Effect of pre‐treatment with S‐(4‐Fluoro‐phenyl)‐{3‐[3‐(4‐fluoro‐phenyl)‐[1,2,4]‐oxadiazol‐5‐yl]‐piperidin‐1‐yl}‐methanone (ADX47273) on glutamate efflux in the mPFC evoked by the NMDA receptor antagonist MK801 (n = 10 rats). (a) Rats received vehicle (p.o.) or ADX47273 (100 mg/kg, p.o.; time bin zero), followed by vehicle (s.c.) or MK801 (0.03, s.c.) 80 min later.
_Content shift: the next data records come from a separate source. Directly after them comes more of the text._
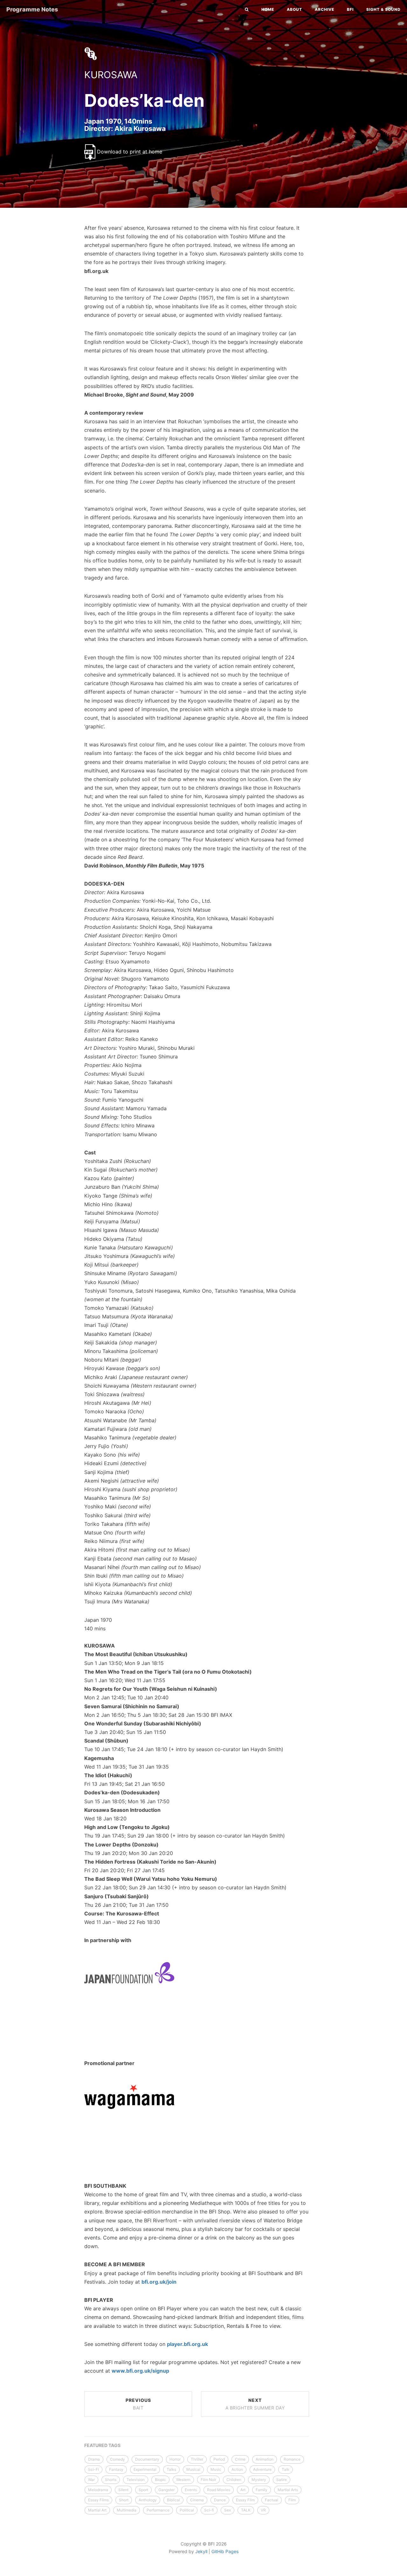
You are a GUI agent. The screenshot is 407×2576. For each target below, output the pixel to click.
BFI (350, 9)
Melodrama (98, 2489)
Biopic (160, 2479)
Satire (281, 2479)
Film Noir (208, 2479)
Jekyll (201, 2551)
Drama (94, 2459)
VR (263, 2510)
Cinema (197, 2500)
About (294, 9)
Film (292, 2500)
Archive (324, 9)
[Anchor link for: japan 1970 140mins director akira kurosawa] (77, 128)
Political (187, 2510)
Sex (227, 2510)
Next (255, 2403)
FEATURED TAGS (102, 2445)
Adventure (262, 2469)
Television (136, 2479)
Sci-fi (209, 2510)
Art (242, 2489)
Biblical (173, 2500)
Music (215, 2469)
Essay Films (98, 2500)
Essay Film (245, 2500)
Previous (138, 2403)
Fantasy (116, 2469)
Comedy (117, 2459)
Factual (271, 2500)
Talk (285, 2469)
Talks (171, 2469)
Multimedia (126, 2510)
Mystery (259, 2479)
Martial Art (97, 2510)
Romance (292, 2459)
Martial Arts (288, 2489)
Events (191, 2489)
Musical (193, 2469)
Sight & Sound (383, 9)
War (91, 2479)
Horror (175, 2459)
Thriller (197, 2459)
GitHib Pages (224, 2551)
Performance (158, 2510)
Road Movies (218, 2489)
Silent (123, 2489)
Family (261, 2489)
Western (183, 2479)
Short (123, 2500)
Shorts (110, 2479)
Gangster (166, 2489)
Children (233, 2479)
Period (219, 2459)
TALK (246, 2510)
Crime (240, 2459)
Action (237, 2469)
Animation (264, 2459)
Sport (143, 2489)
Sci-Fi (93, 2469)
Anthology (148, 2500)
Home (267, 9)
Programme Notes (32, 9)
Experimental (145, 2469)
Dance (220, 2500)
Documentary (147, 2459)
Data points represent mean ±1SEM. Repeated‐measures anova. (b) area under the curve (AUC) presented as a histogram, for vehicle or ADX47273 or MK801 or ADX47273 and MK801 treatment (2‐h post‐MK801/vehicle injection). (c) Summary of experimental timeline (BL = baseline).

Figure 6

Illustrative diagram showing putative mechanisms underlying the effects of NMDA receptor antagonism and allosteric mGluR5 modulation on glutamate efflux in the mPFC. (a) NMDA receptor antagonism inhibits GABA‐ergic neurons leading to a disinhibition of glutamatergic neurons and increased glutamate efflux. (b) Positive allosteric mGluR5 modulation activates GABA‐ergic neurons and glutamatergic neurons via the activation of pre‐ and post‐synaptic mGluR5 resulting in increased glutamate efflux. (c) NMDA receptor antagonism and positive allosteric mGluR5 modulation leads to a reversal of (i) NMDA receptor antagonist‐induced disinhibition; (ii) post‐synaptic mGluR5 activation of glutamatergic neurons; (iii) pre‐synaptic mGluR5 autoreceptor activation, leading to increased glutamate efflux. (d) Negative allosteric mGluR5 modulation inhibits GABA‐ergic neurons and glutamatergic neurons leading to decreased glutamate efflux. This is a hypothesized proposal since we did not assess GABA‐ergic mechanisms.